The core reasons why Comcel has been so successful in terms of Line Share have to do with handsets, distribution and a fundamental aspect of consumer behavior – what I call the “Winner Effect”:

  • Share of Sales = Share of Stores: aka “A bigger net catches more fish”— Comcel had always emphasized having a massive distribution network and America Movil – which had the same philosophy – accelerated investment in sales points. I wrote a long paper for Yankee Group proving the validity of this “theorem”. So long as Comcel has a broader network of sales points than its rivals, it will continue to lead in share of Gross Adds and so maintain its current Line Market Share.
  • Controlling the supply of “hot handsets”. The industry – and especially telecom regulators – see the market in terms of telecom services. But what drives Line Market Share is sales and what drives sales are handsets. (Voice and other tariffs impact prepaid behavior and to some extent postpaid churn but what brings consumers in the door is a hot handset.) Handset vendors want to sell the maximum number of phones. Winners have faith in their marketing capabilities to handle large volumes of sales. Thus operators who have already achieved the leading position are prepared to commit to large sales volumes in exchange for exclusivity or at least a “headstart” like a period of exclusivity for a number of months. And handset vendors, to achieve their sales targets more easily, have no problem extending this exclusivity even at the expense of their relationships with the number two or three operator in a market.
  • Once a winner, always a winner. A leading brand attracts criticism but also admiration. Consumers often hope some of the winning brand’s success rubs off on them. The leading brand also leads in “Top of Mind” surveys for the obvious reason that more consumers are their clients. Being the winner (for whatever reason) impacts important mobile market purchasing drivers like coverage and technological leadership. The winner is presumed to have both of these (whether they actually do or not). Massive distribution strategies reinforce coverage leadership since an operator is presumed to have coverage where they have distribution (whether they actually do or not). And vice versa: it is easier to attract distributors – and dictate commission terms – if you already have the leading market share.

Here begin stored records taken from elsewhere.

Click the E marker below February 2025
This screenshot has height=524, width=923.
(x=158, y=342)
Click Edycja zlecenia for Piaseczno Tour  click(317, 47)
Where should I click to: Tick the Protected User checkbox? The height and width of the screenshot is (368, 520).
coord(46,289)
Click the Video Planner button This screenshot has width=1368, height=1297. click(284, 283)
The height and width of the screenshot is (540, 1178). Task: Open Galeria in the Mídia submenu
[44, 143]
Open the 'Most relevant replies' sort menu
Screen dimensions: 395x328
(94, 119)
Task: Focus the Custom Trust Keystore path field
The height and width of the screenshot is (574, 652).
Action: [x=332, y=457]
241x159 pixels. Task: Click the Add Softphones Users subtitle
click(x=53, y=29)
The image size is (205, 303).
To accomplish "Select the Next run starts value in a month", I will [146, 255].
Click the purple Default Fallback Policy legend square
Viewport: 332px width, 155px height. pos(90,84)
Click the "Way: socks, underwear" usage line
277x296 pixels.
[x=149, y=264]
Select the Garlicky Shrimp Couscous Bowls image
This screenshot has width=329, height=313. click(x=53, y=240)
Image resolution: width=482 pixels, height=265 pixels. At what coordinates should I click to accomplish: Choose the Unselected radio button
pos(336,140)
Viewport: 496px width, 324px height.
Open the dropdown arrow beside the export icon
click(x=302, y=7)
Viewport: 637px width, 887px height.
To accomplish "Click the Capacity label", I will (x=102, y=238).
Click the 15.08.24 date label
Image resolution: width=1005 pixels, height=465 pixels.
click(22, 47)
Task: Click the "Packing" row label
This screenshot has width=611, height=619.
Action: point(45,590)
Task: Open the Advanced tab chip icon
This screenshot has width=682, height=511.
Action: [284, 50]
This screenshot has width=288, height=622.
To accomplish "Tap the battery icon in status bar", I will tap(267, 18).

(I have a long – very long – version of this note that develops these ideas in greater detail. Contact me if you want to see it.)

Thus the CRC’s chosen tools are ineffective and repeated application can only continue to be ineffective. Madness is repeating the same action and expecting a different outcome.

At best they may achieve a transfer of wealth from Comcel’s shareholders to those of its rivals but so far that hasn’t happened either. Furthermore, I don’t believe any telecom regulator has the right or the obligation to directly impact shareholder outcomes: their only legal scope for action has to be on consumer outcomes.

To exert effective control over Colombian market outcomes – and again assuming that something must be done if only to maintain the countries obligations to the US – then action has to be taken in the DISTRIBUTION (including handsets) market, not in the market for voice services.

This is probably impossible. My contention that the naturally-evolved structure of the mobile handset market creates distortions in the market for telecom services would create a field-day for Colombia’s lawyers.

Besides, America Movil is about to do the CRC’s work for them. Retiring Colombia’s most valuable brand – Comcel – to introduce an essentially unknown brand – Claro – and merging it with a so-so brand like Telmex will do the company untold damage.

It might even get them below 60%.

Bottom-Line: Colombia at least will continue to experiment ineffectively with voice tariff interventions trying to “correct” a situation nearly impossible to correct – Comcel’s “north of 60%” Line Market Share. That “horse left the barn” a long time ago (nearly 10 years ago in fact) and there is little that can be done now. Intervention in the mobile handset market might have an impact but that is no doubt politically and legally impossible.